• _Records shown_
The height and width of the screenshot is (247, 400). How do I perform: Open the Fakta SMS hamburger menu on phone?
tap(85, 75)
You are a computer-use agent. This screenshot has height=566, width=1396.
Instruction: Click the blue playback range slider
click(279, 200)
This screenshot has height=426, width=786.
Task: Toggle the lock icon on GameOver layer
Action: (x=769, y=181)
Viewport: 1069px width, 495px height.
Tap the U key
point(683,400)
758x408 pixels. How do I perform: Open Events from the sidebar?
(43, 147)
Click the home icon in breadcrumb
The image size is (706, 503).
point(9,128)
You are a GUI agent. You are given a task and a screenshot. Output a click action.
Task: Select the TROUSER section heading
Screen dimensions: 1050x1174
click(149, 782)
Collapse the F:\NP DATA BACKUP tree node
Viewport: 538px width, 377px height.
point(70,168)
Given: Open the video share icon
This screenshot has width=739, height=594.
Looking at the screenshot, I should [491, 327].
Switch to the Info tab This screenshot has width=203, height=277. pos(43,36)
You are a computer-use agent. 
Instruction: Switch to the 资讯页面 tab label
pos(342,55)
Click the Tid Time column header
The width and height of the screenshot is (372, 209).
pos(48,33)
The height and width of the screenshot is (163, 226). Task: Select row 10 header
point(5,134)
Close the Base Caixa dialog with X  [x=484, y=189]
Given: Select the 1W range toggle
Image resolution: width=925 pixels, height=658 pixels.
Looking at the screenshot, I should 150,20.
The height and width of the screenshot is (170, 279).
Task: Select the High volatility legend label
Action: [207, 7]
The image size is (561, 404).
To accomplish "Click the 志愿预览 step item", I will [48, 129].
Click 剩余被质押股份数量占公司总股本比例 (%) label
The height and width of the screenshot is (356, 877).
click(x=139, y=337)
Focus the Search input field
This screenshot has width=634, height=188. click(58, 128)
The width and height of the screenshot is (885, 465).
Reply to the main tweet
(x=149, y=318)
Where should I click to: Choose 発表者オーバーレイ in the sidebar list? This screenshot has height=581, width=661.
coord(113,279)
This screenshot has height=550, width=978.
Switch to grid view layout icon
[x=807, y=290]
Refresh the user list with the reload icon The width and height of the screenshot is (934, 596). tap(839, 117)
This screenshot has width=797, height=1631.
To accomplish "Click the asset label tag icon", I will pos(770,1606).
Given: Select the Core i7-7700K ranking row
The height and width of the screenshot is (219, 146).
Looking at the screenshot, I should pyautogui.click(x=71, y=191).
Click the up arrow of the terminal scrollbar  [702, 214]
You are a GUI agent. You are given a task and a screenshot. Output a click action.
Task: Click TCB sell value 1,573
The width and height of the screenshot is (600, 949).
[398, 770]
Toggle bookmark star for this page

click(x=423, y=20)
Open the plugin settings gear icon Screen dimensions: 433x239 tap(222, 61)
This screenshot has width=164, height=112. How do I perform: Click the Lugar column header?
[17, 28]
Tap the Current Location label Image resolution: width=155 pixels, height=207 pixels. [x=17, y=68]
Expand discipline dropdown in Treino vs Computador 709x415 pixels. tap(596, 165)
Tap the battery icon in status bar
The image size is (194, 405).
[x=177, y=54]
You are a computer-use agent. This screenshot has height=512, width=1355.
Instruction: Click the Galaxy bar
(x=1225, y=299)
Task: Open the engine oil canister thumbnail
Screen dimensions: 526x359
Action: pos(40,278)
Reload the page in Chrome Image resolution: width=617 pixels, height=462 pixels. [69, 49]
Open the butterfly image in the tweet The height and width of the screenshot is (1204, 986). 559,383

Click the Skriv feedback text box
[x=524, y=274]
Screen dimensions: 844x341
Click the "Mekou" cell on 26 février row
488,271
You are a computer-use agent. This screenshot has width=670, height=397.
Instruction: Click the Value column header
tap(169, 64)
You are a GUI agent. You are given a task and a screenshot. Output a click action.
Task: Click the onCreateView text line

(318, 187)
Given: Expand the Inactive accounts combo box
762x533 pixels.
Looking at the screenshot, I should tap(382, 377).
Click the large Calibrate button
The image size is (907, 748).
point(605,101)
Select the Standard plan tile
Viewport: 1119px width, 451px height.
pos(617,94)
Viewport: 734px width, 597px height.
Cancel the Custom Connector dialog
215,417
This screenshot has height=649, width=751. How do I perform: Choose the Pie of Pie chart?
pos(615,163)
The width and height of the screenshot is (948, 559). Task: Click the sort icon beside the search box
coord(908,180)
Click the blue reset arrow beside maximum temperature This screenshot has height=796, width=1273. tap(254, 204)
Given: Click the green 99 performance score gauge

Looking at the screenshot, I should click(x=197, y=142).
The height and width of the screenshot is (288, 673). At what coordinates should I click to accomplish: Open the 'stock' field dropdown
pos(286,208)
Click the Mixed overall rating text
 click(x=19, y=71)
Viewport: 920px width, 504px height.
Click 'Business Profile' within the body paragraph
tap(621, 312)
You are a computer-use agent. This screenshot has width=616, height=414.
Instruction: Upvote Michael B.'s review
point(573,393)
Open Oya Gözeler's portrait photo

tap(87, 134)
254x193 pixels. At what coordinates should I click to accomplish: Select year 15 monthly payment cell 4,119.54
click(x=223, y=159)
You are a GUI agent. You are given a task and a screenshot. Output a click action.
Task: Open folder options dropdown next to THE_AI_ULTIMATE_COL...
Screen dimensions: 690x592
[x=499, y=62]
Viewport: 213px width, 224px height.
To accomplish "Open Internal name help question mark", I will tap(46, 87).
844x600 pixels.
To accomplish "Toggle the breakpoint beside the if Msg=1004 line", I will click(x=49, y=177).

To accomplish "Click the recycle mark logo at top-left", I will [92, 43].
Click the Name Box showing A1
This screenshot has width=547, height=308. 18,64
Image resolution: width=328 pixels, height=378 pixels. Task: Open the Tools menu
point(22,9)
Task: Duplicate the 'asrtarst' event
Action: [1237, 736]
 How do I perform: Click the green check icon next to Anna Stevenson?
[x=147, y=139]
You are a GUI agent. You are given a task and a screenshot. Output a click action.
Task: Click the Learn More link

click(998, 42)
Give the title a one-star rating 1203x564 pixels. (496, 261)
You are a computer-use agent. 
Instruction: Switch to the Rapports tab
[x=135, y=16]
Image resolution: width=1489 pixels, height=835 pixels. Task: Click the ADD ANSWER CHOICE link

• _Directions_
Precisely reproduce all the entries shown above.

• _Task answer_
The height and width of the screenshot is (247, 400). How do I perform: Open the Fakta SMS hamburger menu on phone?
tap(85, 75)
You are a computer-use agent. This screenshot has height=566, width=1396.
Instruction: Click the blue playback range slider
click(279, 200)
This screenshot has height=426, width=786.
Task: Toggle the lock icon on GameOver layer
Action: (x=769, y=181)
Viewport: 1069px width, 495px height.
Tap the U key
point(683,400)
758x408 pixels. How do I perform: Open Events from the sidebar?
(43, 147)
Click the home icon in breadcrumb
The image size is (706, 503).
point(9,128)
You are a GUI agent. You are given a task and a screenshot. Output a click action.
Task: Select the TROUSER section heading
Screen dimensions: 1050x1174
click(149, 782)
Collapse the F:\NP DATA BACKUP tree node
Viewport: 538px width, 377px height.
point(70,168)
Given: Open the video share icon
This screenshot has width=739, height=594.
Looking at the screenshot, I should [491, 327].
Switch to the Info tab This screenshot has width=203, height=277. pos(43,36)
You are a computer-use agent. 
Instruction: Switch to the 资讯页面 tab label
pos(342,55)
Click the Tid Time column header
The width and height of the screenshot is (372, 209).
pos(48,33)
The height and width of the screenshot is (163, 226). Task: Select row 10 header
point(5,134)
Close the Base Caixa dialog with X  [x=484, y=189]
Given: Select the 1W range toggle
Image resolution: width=925 pixels, height=658 pixels.
Looking at the screenshot, I should 150,20.
The height and width of the screenshot is (170, 279).
Task: Select the High volatility legend label
Action: [207, 7]
The image size is (561, 404).
To accomplish "Click the 志愿预览 step item", I will [48, 129].
Click 剩余被质押股份数量占公司总股本比例 (%) label
The height and width of the screenshot is (356, 877).
click(x=139, y=337)
Focus the Search input field
This screenshot has width=634, height=188. click(58, 128)
The width and height of the screenshot is (885, 465).
Reply to the main tweet
(x=149, y=318)
Where should I click to: Choose 発表者オーバーレイ in the sidebar list? This screenshot has height=581, width=661.
coord(113,279)
This screenshot has height=550, width=978.
Switch to grid view layout icon
[x=807, y=290]
Refresh the user list with the reload icon The width and height of the screenshot is (934, 596). tap(839, 117)
This screenshot has width=797, height=1631.
To accomplish "Click the asset label tag icon", I will pos(770,1606).
Given: Select the Core i7-7700K ranking row
The height and width of the screenshot is (219, 146).
Looking at the screenshot, I should pyautogui.click(x=71, y=191).
Click the up arrow of the terminal scrollbar  [702, 214]
You are a GUI agent. You are given a task and a screenshot. Output a click action.
Task: Click TCB sell value 1,573
The width and height of the screenshot is (600, 949).
[398, 770]
Toggle bookmark star for this page

click(x=423, y=20)
Open the plugin settings gear icon Screen dimensions: 433x239 tap(222, 61)
This screenshot has width=164, height=112. How do I perform: Click the Lugar column header?
[17, 28]
Tap the Current Location label Image resolution: width=155 pixels, height=207 pixels. [x=17, y=68]
Expand discipline dropdown in Treino vs Computador 709x415 pixels. tap(596, 165)
Tap the battery icon in status bar
The image size is (194, 405).
[x=177, y=54]
You are a computer-use agent. This screenshot has height=512, width=1355.
Instruction: Click the Galaxy bar
(x=1225, y=299)
Task: Open the engine oil canister thumbnail
Screen dimensions: 526x359
Action: pos(40,278)
Reload the page in Chrome Image resolution: width=617 pixels, height=462 pixels. [69, 49]
Open the butterfly image in the tweet The height and width of the screenshot is (1204, 986). 559,383

Click the Skriv feedback text box
[x=524, y=274]
Screen dimensions: 844x341
Click the "Mekou" cell on 26 février row
488,271
You are a computer-use agent. This screenshot has width=670, height=397.
Instruction: Click the Value column header
tap(169, 64)
You are a GUI agent. You are given a task and a screenshot. Output a click action.
Task: Click the onCreateView text line

(318, 187)
Given: Expand the Inactive accounts combo box
762x533 pixels.
Looking at the screenshot, I should tap(382, 377).
Click the large Calibrate button
The image size is (907, 748).
point(605,101)
Select the Standard plan tile
Viewport: 1119px width, 451px height.
pos(617,94)
Viewport: 734px width, 597px height.
Cancel the Custom Connector dialog
215,417
This screenshot has height=649, width=751. How do I perform: Choose the Pie of Pie chart?
pos(615,163)
The width and height of the screenshot is (948, 559). Task: Click the sort icon beside the search box
coord(908,180)
Click the blue reset arrow beside maximum temperature This screenshot has height=796, width=1273. tap(254, 204)
Given: Click the green 99 performance score gauge

Looking at the screenshot, I should click(x=197, y=142).
The height and width of the screenshot is (288, 673). At what coordinates should I click to accomplish: Open the 'stock' field dropdown
pos(286,208)
Click the Mixed overall rating text
 click(x=19, y=71)
Viewport: 920px width, 504px height.
Click 'Business Profile' within the body paragraph
tap(621, 312)
You are a computer-use agent. This screenshot has width=616, height=414.
Instruction: Upvote Michael B.'s review
point(573,393)
Open Oya Gözeler's portrait photo

tap(87, 134)
254x193 pixels. At what coordinates should I click to accomplish: Select year 15 monthly payment cell 4,119.54
click(x=223, y=159)
You are a GUI agent. You are given a task and a screenshot. Output a click action.
Task: Open folder options dropdown next to THE_AI_ULTIMATE_COL...
Screen dimensions: 690x592
[x=499, y=62]
Viewport: 213px width, 224px height.
To accomplish "Open Internal name help question mark", I will tap(46, 87).
844x600 pixels.
To accomplish "Toggle the breakpoint beside the if Msg=1004 line", I will click(x=49, y=177).

To accomplish "Click the recycle mark logo at top-left", I will [92, 43].
Click the Name Box showing A1
This screenshot has width=547, height=308. 18,64
Image resolution: width=328 pixels, height=378 pixels. Task: Open the Tools menu
point(22,9)
Task: Duplicate the 'asrtarst' event
Action: [1237, 736]
 How do I perform: Click the green check icon next to Anna Stevenson?
[x=147, y=139]
You are a GUI agent. You are given a task and a screenshot. Output a click action.
Task: Click the Learn More link

click(998, 42)
Give the title a one-star rating 1203x564 pixels. (496, 261)
You are a computer-use agent. 
Instruction: Switch to the Rapports tab
[x=135, y=16]
Image resolution: width=1489 pixels, height=835 pixels. Task: Click the ADD ANSWER CHOICE link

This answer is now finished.